Hot Rockin'

"All that is necessary to open up unlimited resources of power throughout the world is to find some economic and speedy way of sinking deep shafts." — Nikola Tesla, Our Future Motive Power, 1931

Like many in the Peak Everything/Age of Limits psychographic, we find ourselves rolling our eyes whenever we hear techno-utopians describing AI implants, self-driving Teslas and longevity DNA-splices.

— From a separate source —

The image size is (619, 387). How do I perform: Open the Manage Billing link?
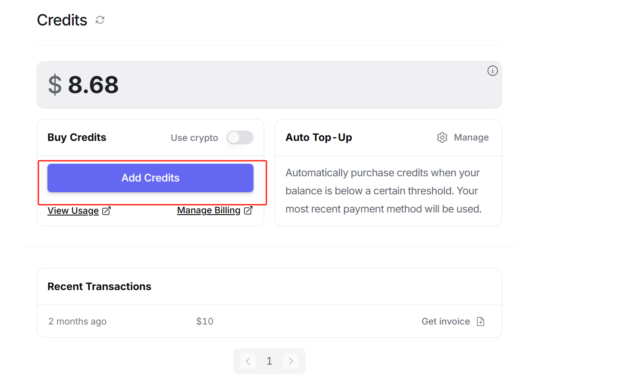[209, 210]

We know all too well that each Google search uses enough energy to boil a cup of water, and that the average cellphone adds one ton of carbon to the atmosphere each year - roughly 3 jet passenger trips back and forth between New York and Cancun.

The insularity of Silicon Valley leads to confirmation bias, to the point where someone like Kevin Kelly, in a recent Long Now talk, can describe the diversification of Artificial Smartness as "alien intelligences" without grasping that we have, right now living amongst us, vastly diverse typologies of intelligence in the biological world, but that our overconsuming, polluting technosphere is killing them off in the Sixth Mass Extinction before we even grok their quantum entanglement.

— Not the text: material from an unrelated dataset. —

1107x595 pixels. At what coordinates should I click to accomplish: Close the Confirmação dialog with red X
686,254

In Kelly's view we will soon be tapping into artificial, alien intellect like we do electricity or wifi. We will become cyber-centaurs — co-dependent humans and AIs. All of us will need to perpetually upgrade just to stay in the game. And power-up too.

Groan. The digital divide on steroids.

We've opined in many posts here that we thought a rubber-road interface would soon be upon this kind of techonarcissism. Limits will be in the driver's seat again. But oddly enough, it might not be the energy shortfall that pitches all that Teslarati into the ditch.

There is no shortage of energy and there never has been.

Take it back an Ice Age or two. So we discovered fire. Get over it! Being stupid apes, we have become completely obsessed with fire. So now we are burning down the house.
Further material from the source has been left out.